The violent end of the centers that document this civilization is usually related to the arrival of the Indo-European populations, at the beginning of the 2nd millennium, which led to a radical change in life forms, starting a historical period of which up to at the moment we do not have sufficient archaeological documentation. It is only with the Achaemenid Empire appearing at the borders of India that we possess some greater data, even if up to now there is no reliable and abundant archaeological documentation to the historical-epigraphic information.

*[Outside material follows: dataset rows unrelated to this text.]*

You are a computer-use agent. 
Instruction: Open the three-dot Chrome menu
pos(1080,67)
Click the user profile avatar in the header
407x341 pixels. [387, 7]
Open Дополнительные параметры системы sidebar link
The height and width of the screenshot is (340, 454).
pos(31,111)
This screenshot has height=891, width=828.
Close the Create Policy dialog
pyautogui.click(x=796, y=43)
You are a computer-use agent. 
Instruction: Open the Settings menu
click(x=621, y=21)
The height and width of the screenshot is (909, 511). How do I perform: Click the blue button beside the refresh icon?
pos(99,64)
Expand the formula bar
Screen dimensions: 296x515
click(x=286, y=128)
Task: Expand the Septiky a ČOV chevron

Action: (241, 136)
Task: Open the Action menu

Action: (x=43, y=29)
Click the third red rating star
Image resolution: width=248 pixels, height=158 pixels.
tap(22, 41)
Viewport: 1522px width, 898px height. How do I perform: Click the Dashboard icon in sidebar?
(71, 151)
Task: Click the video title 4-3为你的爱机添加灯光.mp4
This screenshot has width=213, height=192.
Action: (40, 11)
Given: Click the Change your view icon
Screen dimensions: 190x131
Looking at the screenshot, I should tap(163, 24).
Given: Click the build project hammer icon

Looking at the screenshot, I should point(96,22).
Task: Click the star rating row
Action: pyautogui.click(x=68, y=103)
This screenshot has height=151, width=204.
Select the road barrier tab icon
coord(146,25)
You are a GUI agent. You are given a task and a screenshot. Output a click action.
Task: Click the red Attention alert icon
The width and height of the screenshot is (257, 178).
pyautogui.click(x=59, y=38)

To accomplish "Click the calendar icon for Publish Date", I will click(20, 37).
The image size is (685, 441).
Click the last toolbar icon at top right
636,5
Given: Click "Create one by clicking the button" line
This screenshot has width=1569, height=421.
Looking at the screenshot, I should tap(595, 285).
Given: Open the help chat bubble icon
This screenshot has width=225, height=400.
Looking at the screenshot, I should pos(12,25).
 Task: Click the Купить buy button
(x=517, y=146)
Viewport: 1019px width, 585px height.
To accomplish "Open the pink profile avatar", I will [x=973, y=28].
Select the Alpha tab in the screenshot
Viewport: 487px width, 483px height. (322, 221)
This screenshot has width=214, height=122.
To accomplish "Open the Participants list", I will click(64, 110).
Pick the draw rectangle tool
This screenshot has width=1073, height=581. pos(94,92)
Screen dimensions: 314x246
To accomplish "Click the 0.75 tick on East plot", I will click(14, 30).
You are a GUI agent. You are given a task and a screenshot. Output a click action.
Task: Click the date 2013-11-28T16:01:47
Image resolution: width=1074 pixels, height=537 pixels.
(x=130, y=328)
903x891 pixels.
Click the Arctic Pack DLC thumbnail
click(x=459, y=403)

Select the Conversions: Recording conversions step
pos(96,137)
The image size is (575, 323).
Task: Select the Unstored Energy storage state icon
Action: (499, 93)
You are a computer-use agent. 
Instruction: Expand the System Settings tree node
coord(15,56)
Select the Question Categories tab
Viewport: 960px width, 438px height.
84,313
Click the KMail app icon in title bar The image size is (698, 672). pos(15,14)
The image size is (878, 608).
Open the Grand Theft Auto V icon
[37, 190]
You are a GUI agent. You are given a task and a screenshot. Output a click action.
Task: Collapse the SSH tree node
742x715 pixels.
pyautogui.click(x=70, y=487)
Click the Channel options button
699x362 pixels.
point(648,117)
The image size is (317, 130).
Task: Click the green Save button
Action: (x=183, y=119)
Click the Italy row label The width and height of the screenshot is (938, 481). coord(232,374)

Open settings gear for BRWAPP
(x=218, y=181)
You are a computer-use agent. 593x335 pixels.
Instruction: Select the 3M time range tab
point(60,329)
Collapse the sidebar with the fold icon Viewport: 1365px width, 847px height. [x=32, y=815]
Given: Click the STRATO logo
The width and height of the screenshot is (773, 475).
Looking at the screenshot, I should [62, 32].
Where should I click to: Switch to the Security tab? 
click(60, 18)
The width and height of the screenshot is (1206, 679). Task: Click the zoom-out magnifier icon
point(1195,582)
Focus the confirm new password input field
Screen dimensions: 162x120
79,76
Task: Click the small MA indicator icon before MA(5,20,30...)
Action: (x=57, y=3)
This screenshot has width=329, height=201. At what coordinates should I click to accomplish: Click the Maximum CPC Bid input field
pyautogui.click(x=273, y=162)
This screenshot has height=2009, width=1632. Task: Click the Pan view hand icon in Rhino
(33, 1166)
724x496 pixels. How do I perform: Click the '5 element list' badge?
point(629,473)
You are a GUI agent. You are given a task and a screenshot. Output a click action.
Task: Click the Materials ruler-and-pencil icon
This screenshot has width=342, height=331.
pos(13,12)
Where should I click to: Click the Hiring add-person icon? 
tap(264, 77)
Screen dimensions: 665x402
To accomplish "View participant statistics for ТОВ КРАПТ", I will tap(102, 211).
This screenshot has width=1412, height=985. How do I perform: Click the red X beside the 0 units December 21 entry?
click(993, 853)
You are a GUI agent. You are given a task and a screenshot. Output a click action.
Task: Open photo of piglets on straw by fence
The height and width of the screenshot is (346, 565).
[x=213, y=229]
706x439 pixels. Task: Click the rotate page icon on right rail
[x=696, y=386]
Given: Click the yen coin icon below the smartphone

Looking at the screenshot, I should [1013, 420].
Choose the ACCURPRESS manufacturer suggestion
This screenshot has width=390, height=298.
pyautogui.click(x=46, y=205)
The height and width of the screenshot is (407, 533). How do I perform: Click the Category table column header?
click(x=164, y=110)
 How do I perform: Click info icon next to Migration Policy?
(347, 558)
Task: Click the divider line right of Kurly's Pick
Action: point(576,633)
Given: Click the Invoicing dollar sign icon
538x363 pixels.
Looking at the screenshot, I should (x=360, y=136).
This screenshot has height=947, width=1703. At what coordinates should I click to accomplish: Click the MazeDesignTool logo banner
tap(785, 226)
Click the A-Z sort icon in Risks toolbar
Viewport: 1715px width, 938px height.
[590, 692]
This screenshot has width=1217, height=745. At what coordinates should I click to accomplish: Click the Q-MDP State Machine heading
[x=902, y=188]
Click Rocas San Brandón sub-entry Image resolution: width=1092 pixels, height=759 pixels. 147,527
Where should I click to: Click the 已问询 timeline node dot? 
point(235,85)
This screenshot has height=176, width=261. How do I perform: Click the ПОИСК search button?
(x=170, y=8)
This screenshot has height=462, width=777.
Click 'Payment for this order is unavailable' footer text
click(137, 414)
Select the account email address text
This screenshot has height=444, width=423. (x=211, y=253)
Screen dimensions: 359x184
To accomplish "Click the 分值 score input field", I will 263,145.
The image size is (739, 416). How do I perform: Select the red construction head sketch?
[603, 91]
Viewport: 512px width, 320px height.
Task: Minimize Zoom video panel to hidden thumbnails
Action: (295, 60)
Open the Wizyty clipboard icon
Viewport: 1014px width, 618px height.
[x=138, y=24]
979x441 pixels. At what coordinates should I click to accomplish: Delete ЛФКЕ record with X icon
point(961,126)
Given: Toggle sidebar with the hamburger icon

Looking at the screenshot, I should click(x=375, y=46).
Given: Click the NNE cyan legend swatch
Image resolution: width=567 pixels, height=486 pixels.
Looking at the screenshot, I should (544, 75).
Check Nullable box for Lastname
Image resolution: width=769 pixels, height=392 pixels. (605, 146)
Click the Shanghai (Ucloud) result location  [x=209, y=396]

This is why what we can call the most notable archaeological center of the Pakistan, namely Taxila, begins to help us. Excavations, initiated by the British Indian Archaeological Service in 1913, have revealed extensive city development in various locations with valuable documentation from the 6th century BC. C. onwards. Known to the oldest Indian legend, we can imagine the city under Achaemenid rule, or at least influence, in the 6th and 5th centuries. Already several years before Alexander the Great (326) subdued Āmbhi (Omphis) king of Takṣaśilā, the city must have shaken the Achaemenid yoke. However in the 4th century it was a densely populated city. After Alexander’s death and the consequent weakening of his conquests, Taxila entered the empire of Candragupta at the end of the 4th, that empire that with Aśoka facilitated, around the middle of the 3rd century, the spread of Buddhism in the regions of India, from Gandhāra to Ceylon. Then it is conquered by the Bactrian Greeks between the end of the 3rd and the beginning of the 2nd century. to. C.; the Indian kings were replaced, with Maues, by the Śaka which lasted until the middle of the 1st century. d. C. It is the moment of the great expansion of the kuṣāṇa Empire which reaches up to the beginning of the 4th century. d. C. and still continues with the Kidara after the Sassanid occupation, until the 6th century, when it is crushed by the invasion of the Ephthalites or White Huns. the Indian kings were replaced, with Maues, by the Śaka which lasted until the middle of the 1st century. d. C. It is the moment of the great expansion of the kuṣāṇa Empire which reaches up to the beginning of the 4th century. d. C. and still continues with the Kidara after the Sassanid occupation, until the 6th century, when it is crushed by the invasion of the Ephthalites or White Huns. the Indian kings were replaced, with Maues, by the Śaka which lasted until the middle of the 1st century. d. C. It is the moment of the great expansion of the kuṣāṇa Empire which reaches up to the beginning of the 4th century. d. C. and still continues with the Kidara after the Sassanid occupation, until the 6th century, when it is crushed by the invasion of the Ephthalites or White Huns.

The oldest level reached in Taxila is the 4th of the Bhir Mound with structures belonging to the end of the 6th century. to. C., in a rather crude and massive technique. This most ancient city must have been surrounded by mud brick walls and has a rather irregular type of plan which can be traced back to an Indo-Arian rather than Achaemenid tradition. The city built in the Sirkap area, which can be traced back to the intervention of the Greco-Bactrians, at the beginning of the 2nd century. to. C., is surrounded by strong stone walls which include, according to a concept that can be traced back to Hellenistic poliorcetics, the hill immediately above.